When the guy at the ticket window tells you they’re out of tickets to Erlian and you should just buy a ticket to this whatever close other place and transfer, he is lying to you. Do not believe his lies. Unless, of course, his actual intention is for you to get off the bus at the cabbage slop bus ride dinner diner, and change there to a bus to Erlian. Sure, you can do this, but you’ll have to buy an invisible extra ticket from a hustler for a bus waiting at a truck stop several dark alleys away. This bus has windows made of plastic bags, which is good because of the smell, but bad because of the air temperature. You will be on this plastic bag bus for 11 hours. This bullet point could also be titled Don’t go buy your ticket the day before your visa runs out.
- The border crossing into Mongolia opens at 8.30AM.
You will get into town around 6am, and after about 8 seconds realize you don’t need to spend a day “sightseeing” in Erlian. You’ve just seen it. Now you need to leave Erlian as soon as possible. There is a sandstorm blowing, and it is not just any sandstorm, it is The Mother of Sandstorms. It is like a sandstorm summoned by an evil wizard to vanquish his worst enemy. All those little baby sandstorms we get in Beijing? They are her tiny helpless infant offspring. In Erlian, when the wind blows, you are literally in the desert.

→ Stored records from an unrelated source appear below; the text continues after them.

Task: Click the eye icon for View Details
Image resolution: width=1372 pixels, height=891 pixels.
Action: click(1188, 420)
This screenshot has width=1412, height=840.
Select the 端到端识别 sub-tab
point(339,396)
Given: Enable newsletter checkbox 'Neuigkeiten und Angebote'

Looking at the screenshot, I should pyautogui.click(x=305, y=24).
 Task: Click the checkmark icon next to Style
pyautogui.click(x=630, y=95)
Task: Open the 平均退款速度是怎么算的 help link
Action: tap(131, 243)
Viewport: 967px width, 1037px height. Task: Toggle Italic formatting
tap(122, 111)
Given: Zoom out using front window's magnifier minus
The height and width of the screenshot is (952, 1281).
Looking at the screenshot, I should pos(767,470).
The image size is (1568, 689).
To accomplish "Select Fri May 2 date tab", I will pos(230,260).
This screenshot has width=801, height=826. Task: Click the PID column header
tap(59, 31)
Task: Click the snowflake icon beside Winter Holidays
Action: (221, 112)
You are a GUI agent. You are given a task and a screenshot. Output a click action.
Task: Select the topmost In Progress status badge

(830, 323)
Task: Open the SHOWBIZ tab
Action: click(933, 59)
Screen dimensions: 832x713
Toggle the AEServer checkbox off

The field of dozens of near-lifesize bronze dinosaurs is the only thing to see in Erlian. You see it from the bus.
You might think, at least I can beat the rush and get this stamp done early style, so you catch a taxi to the border. Wrong. The driver who takes you to the border, he of course knows the border does not open until 8.30. Unfortunately he doesn’t want to tell you this. He wants to leave you to die in a sandstorm for a 10RMB cab fare. You tie a bandana around your mouth and walk to the gate like ok, lets do this.
The border guard very reluctantly opens his window a tiny crack and tells you the border opens at 8.30. It is 6.30. You are in the middle of the Gobi desert, miles from anywhere, in the middle of a sandstorm so powerful you are beginning to panic. Every hole in your head has declared a state of emergency. You begin walking back to town, or at least the direction you think town is, because you cannot see the road, it is covered in desert, all you can see is The Road, like the Cormac McCarthy one where they eat the dead baby. This desolate, broken world, it feels like another planet, another galaxy far far away. Also, it is very cold. You are Luke Skywalker marooned on Hoth. You must find a tauntaun to gut and crawl inside, or you will die in this storm.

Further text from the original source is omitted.